In the only two cases I have seen in South Australia where a spider was clearly caught biting and subsequently identified, it was a recluse spider (Loxosceles), not a white-tailed spider.2 In my experience with many cases of necrotising arachnidism over nearly 20 years, the white-tailed spider is often suspected but never confirmed to be the culprit. In most cases, a spider is found in the house after the bite and an unsubstantiated link is made.

The increasing tendency of the media and the medical profession to blame the white-tailed spider for necrotising arachnidism is unfortunate, as it establishes a common belief that the cause is known when in truth it is not. In Brazil, wolf spiders were long blamed for necrotising arachnidism until a detailed study showed that recluse spiders were the culprits.13 A concerted effort to determine which species of spiders (or perhaps some other organism) can cause necrotising arachnidism should become a prime focus for research in this field. Once a cause is known, specific treatments can be more reliably investigated and preventive measures devised.

Julian White
Clinical Toxinologist
Women's and Children's Hospital, Adelaide, SA

  1. Pincus GL, Winkel KD, Hawdon GM, Sutherland SK. Acute and recurrent skin ulceration after spider bite. Med J Aust 1999; 171: 99-102.
  2. White J, Cardoso JL, Fan HW. Clinical toxicology of spider bites. In: Meier J, White J, editors. Handbook of clinical toxicology of animal venoms and poisons. Boca Raton: CRC Press, 1995: 259-329.

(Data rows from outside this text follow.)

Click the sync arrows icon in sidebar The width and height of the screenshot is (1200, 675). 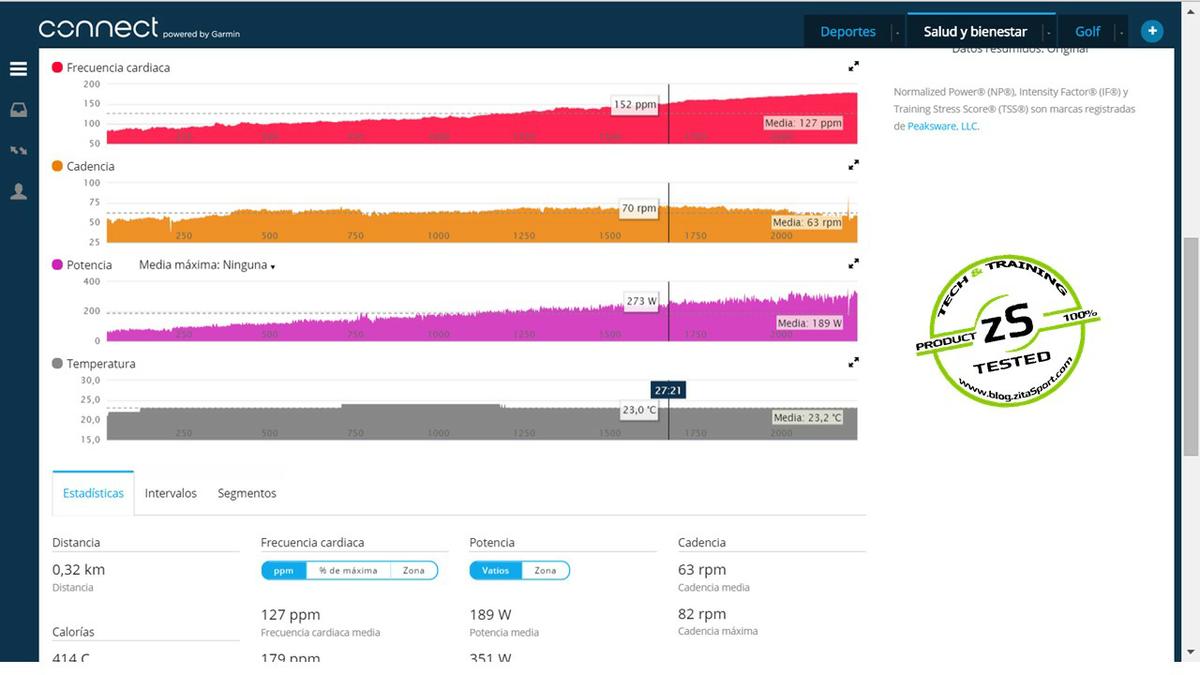click(x=18, y=151)
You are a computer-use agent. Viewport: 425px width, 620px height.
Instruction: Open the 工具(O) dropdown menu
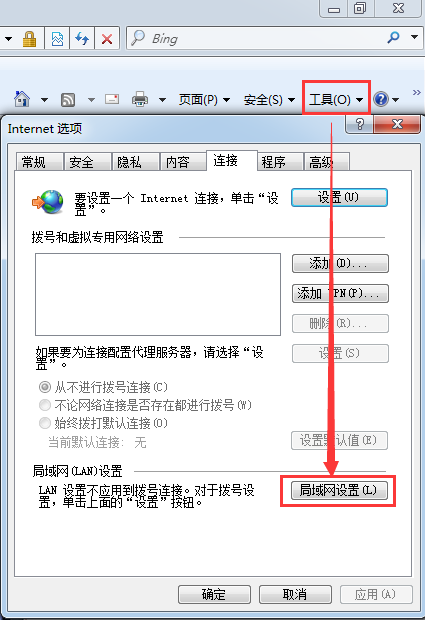click(x=336, y=100)
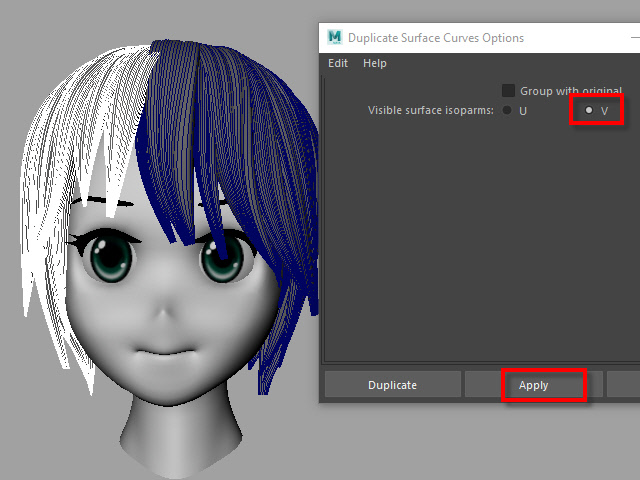This screenshot has height=480, width=640.
Task: Click the empty options panel area
Action: (x=470, y=250)
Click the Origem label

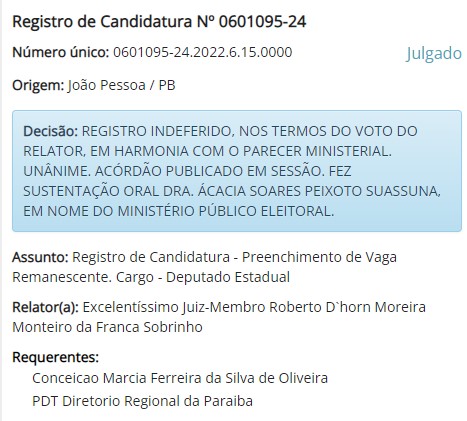click(x=38, y=85)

  3. Southcott RV. Spiders of the genus Loxosceles in Australia. Med J Aust 1976; 1: 406-408.
  4. Sutherland SK. Spider bites in Australia; there are still some mysteries [editorial]. Med J Aust 1983; 2: 597.

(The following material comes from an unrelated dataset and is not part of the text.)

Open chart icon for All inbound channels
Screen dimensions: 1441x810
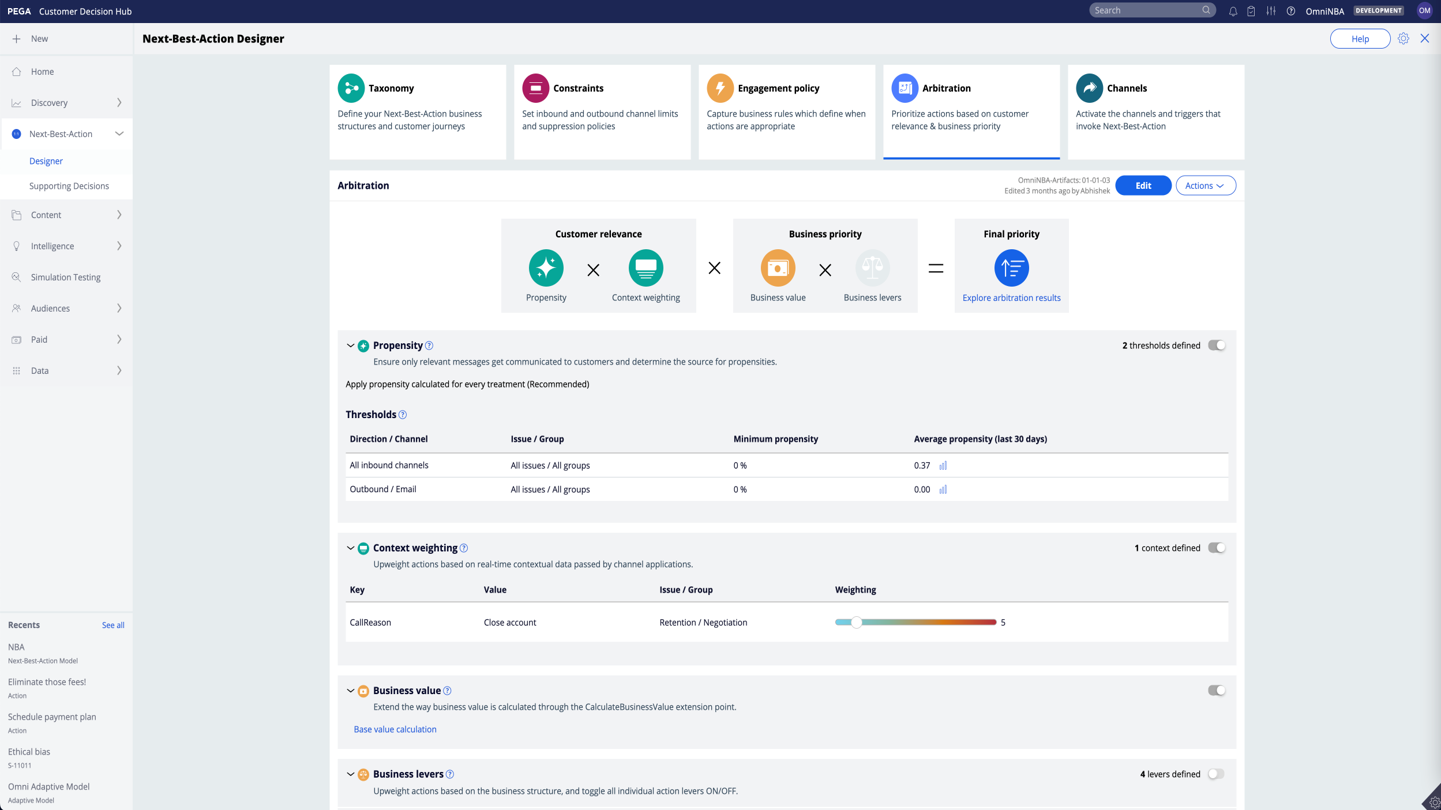click(x=943, y=466)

  5. Spring W. A probable case of necrotizing arachnidism. Med J Aust 1987; 147: 605-607.
  6. Sutherland SK. Watch out, Miss Muffet! [editorial]. Med J Aust 1987; 147: 531.
  7. New South Wales Poisons Information Centre. 1998 Annual Report. Sydney: New Children's Hospital, 1999.
  8. White J, Hirst D, Hender E. 36 cases of bites by spiders, including the white-tailed spider, Lampona cylindrata. Med J Aust 1989; 150: 401-403.
  9. Atkinson RK, Wright LG. Studies of the necrotic actions of the venoms of several Australian spiders. Comp Biochem Physiol 1991; 98: 441-444.
  10. Grey M. A significant illness that was produced by the white-tailed spider, Lampona cylindrata [letter]. Med J Aust 1989; 151: 114-116.
  11. Skinner MW, Butler CS. Necrotising arachnidism treated with hyperbaric oxygen. Med J Aust 1995; 162: 372-373.
  12. Chan SW. Recurrent necrotising arachnidism. Med J Aust 1998; 169: 642-643.
  13. Ribeiro LA, Jorge MT, Piesco RV, Nishioka S deA. Wolf spider bites in Sao Paulo, Brazil; a clinical and epidemiological study of 515 cases. Toxicon 1990; 28: 715-717.